**Available records:**

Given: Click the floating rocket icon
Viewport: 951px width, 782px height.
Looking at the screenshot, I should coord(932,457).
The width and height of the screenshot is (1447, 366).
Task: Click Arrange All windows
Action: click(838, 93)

**Do this:**
Turn every line of the rows above into a numbered list, skipping any blank lines.

**Result for this exercise:**
1. Given: Click the floating rocket icon
2. Viewport: 951px width, 782px height.
3. Looking at the screenshot, I should coord(932,457).
4. The width and height of the screenshot is (1447, 366).
5. Task: Click Arrange All windows
6. Action: click(838, 93)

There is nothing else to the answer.